Halifax's decision was rendered all the more curious by the disclosure that the city had just sent 300 tonnes of plastic to an out-of-province dump. That move was made to get around the effects of the Chinese change in recycling policy, and a provincial law that makes it illegal to put recyclables in a landfill.
There's a reason why grocers are more willing to do away the plastic sacks at the checkout than the wrap in their aisles. The free-to-the-consumer bags cost good money.
This article on Australia's proposed national bag ban calculates that the net savings to the country's two biggest supermarket chains will be $1 million a year. A big windfall in a notoriously small-margin business.
Quote of the moment
"With the United States led by a president who displays a disturbing fondness for rights-trampling strongmen, and the United Kingdom preoccupied by Brexit, two traditional if flawed defenders of human rights globally are often missing in action."
- Human Rights Watch executive director Kenneth Roth on the group's annual world review. The surge in populism has made many Western powers more inward looking, he says, leaving an increasingly fragmented globe.

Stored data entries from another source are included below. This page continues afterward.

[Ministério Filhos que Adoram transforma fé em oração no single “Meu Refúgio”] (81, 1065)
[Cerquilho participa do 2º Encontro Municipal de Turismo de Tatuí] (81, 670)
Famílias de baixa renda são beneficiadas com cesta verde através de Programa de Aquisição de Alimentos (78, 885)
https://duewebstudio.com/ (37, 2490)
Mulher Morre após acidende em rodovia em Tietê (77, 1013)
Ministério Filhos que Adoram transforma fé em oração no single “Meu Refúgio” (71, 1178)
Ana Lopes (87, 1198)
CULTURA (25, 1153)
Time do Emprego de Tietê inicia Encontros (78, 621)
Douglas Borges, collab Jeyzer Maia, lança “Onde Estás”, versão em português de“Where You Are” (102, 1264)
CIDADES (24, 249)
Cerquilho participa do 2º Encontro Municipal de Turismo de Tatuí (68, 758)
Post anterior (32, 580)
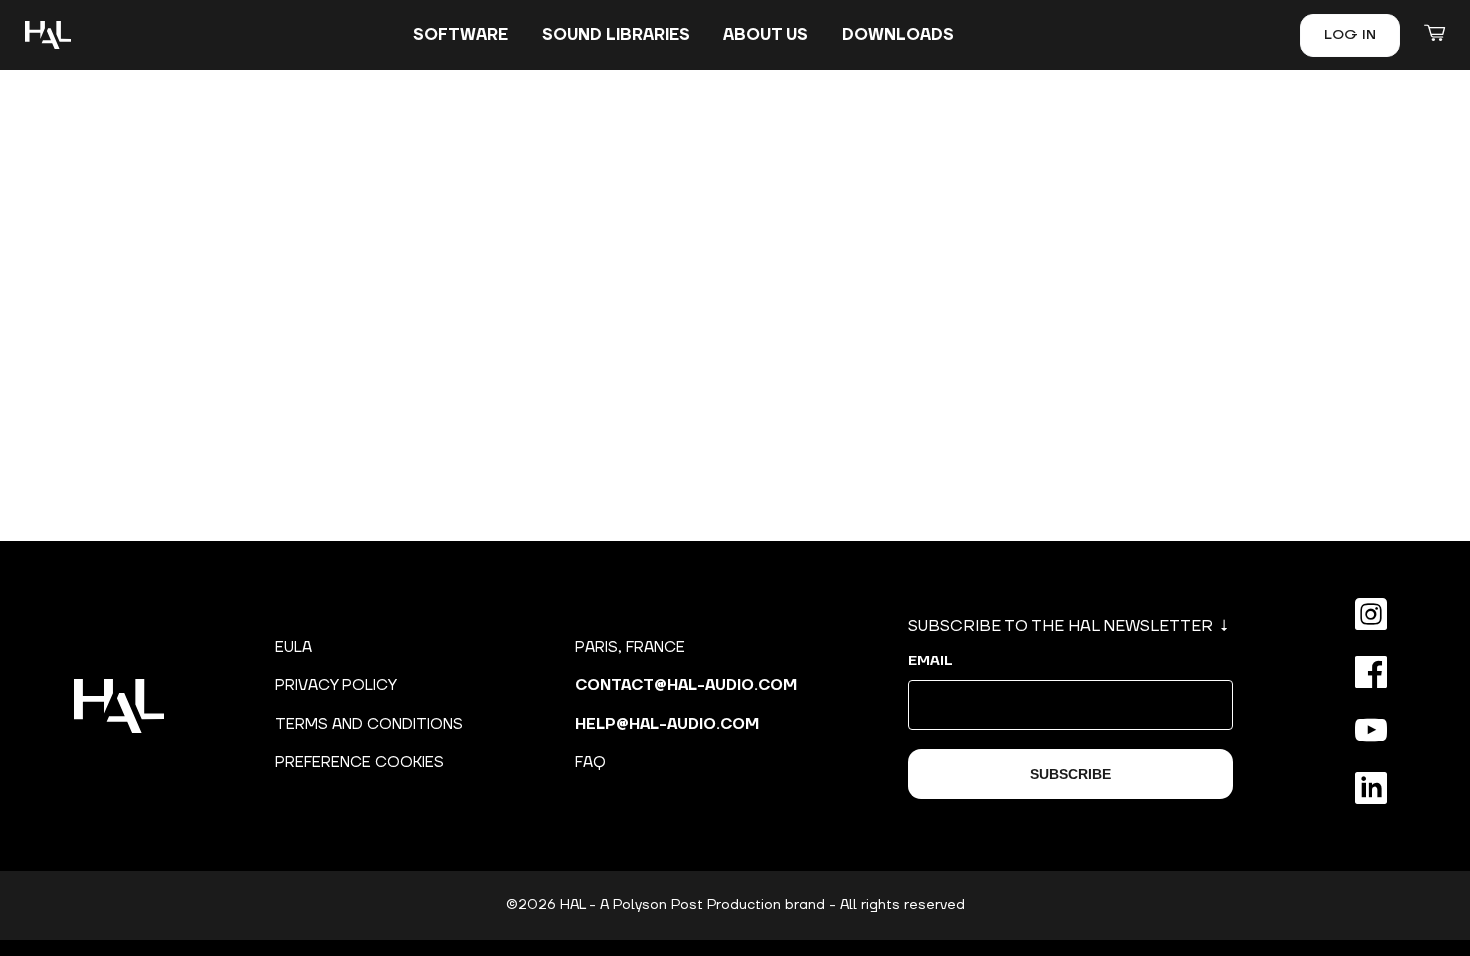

What The National is reading
- World confidence in U.S. leadership hits new low, poll finds (Guardian)
- Calls to move Australian Open after court temperature hits 69 C (Sydney Morning Herald)
- Bus inferno in Kazakhstan kills 52 (BBC)
- London, Ont., school boards pull funding for gay prom musical (CBC)
- Florida gold trader laundered $100 million for 'El Chapo' (Miami Herald)
- New snorting, barking train scares deer from tracks (The Times)
- Bitcoin meltdown costs Winklevoss Twins $1 billion (Fortune)
Today in history
Jan. 18, 1980: Canadian veterans of the Spanish Civil War seek recognition
More than 1,200 Canadians enlisted in the Mackenzie-Papineau Battalion to fight Franco and his Nazi allies in Spain. The government of the day reacted by threatening them with fines and jail. Forty years later, two participants lay out the case that the first Canadians to fight the fascists should be treated the same way as all the other WWII veterans.